We were thirteen the first time Shawn and I got caught drinking. Mrs. Carhart was not happy. Unlike my mother, she cared. She was disappointed. Shawn didn't care of course. She only shrugged her shoulders. She went on with her day. But I cared. I was disappointed. I was nervous.
I was scared. I was scared I wouldn't be allowed to come over anymore.
It was a Thursday night. We didn't have homework, although it wouldn't have mattered even if we did. Nothing mattered then. Life consisted of just us. Me and her between those deep blue bedroom walls. I brought over some Patron my father kept at the house. The only thing he left me. The only physical reminder of him. And it was our key. Our necessity. We needed it. Things were starting to change. Things were too hard. Truth and honesty were becoming the things we feared. Just like monsters in the night. The liquor was the blanket we'd throw over our eyes, as if it could hide us. As if nothing would ever be found. Lines were crossed without realizing it. Shot after shot and the blanket started sliding off. More hands on knees. More resting foreheads. More cheeks kissed. Toeing the line of more, never diving in.
We were still too young to know better. We didn't know what diving really was. We didn't know it was the good part. We didn't know it was everything.
We'd know eventually, but not that night. We were only sinking in that Thursday night.

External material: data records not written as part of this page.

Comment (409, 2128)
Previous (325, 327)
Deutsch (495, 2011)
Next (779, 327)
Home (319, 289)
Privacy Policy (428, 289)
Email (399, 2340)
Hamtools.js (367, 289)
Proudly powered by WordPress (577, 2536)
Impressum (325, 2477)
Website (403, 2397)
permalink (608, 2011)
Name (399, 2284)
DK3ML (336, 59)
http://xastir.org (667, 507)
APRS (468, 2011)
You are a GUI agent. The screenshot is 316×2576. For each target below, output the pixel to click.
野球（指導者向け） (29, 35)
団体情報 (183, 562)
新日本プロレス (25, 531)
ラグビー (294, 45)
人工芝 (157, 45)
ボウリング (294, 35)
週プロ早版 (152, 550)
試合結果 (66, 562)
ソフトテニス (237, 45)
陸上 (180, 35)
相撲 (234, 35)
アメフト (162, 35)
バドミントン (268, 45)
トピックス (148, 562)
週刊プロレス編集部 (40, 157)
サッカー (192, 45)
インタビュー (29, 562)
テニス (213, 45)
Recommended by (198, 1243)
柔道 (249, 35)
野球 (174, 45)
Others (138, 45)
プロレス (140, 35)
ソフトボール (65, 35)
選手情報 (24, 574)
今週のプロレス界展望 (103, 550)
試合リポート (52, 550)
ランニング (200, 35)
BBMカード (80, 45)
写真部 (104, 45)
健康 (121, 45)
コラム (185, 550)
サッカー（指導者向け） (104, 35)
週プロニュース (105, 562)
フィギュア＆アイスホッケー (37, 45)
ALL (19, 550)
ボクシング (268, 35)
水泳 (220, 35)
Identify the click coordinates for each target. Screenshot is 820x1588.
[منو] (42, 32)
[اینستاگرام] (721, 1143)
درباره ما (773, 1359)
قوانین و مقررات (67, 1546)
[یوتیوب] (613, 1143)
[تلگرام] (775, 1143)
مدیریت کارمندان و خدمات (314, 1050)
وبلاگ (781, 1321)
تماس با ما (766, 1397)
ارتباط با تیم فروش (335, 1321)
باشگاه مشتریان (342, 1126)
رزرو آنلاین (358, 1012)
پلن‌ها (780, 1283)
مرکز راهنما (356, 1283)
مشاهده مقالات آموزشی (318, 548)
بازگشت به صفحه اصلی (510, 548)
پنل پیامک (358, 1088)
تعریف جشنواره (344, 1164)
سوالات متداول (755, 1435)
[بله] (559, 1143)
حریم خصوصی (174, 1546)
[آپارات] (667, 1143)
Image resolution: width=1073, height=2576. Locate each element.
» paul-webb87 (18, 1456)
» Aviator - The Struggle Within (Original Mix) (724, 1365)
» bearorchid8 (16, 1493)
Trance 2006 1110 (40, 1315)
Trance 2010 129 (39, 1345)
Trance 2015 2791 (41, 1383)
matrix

The breeze blew through the windows. Shawn fidgeted with the music more and more. The air was thick and sticky. Summer was on it's way. I felt her eyes on me. I felt her wanting more. I knew it then. I always knew it. She wanted me. She loved me in a way I didn't even understand yet. And I was starting to love her the same way.
I was starting to throw on more blankets. I needed to hide even more.
I drank more shots than her. She laughed. She giggled. She didn't know I was hiding from her. Or maybe she did. That was thing about Shawn; I never knew. She was good to me. Too good. She hid her pain well. Too well. If she were hurt, I rarely knew it. No matter how many sleepovers we shared. No matter how clearly I saw through her. That was always hidden. That was her monster in the night. That's what she had to pull over her eyes.
A sheet covered her pain.
She clumsily sat down next to me, resting her arms on her knees before her chest. Her blue eyes shone through her messy hair, like they always did. It was longer than normal. She was starting to grow it out. I was starting to notice
She was becoming more beautiful. I noticed. She was becoming sexy. I noticed a lot.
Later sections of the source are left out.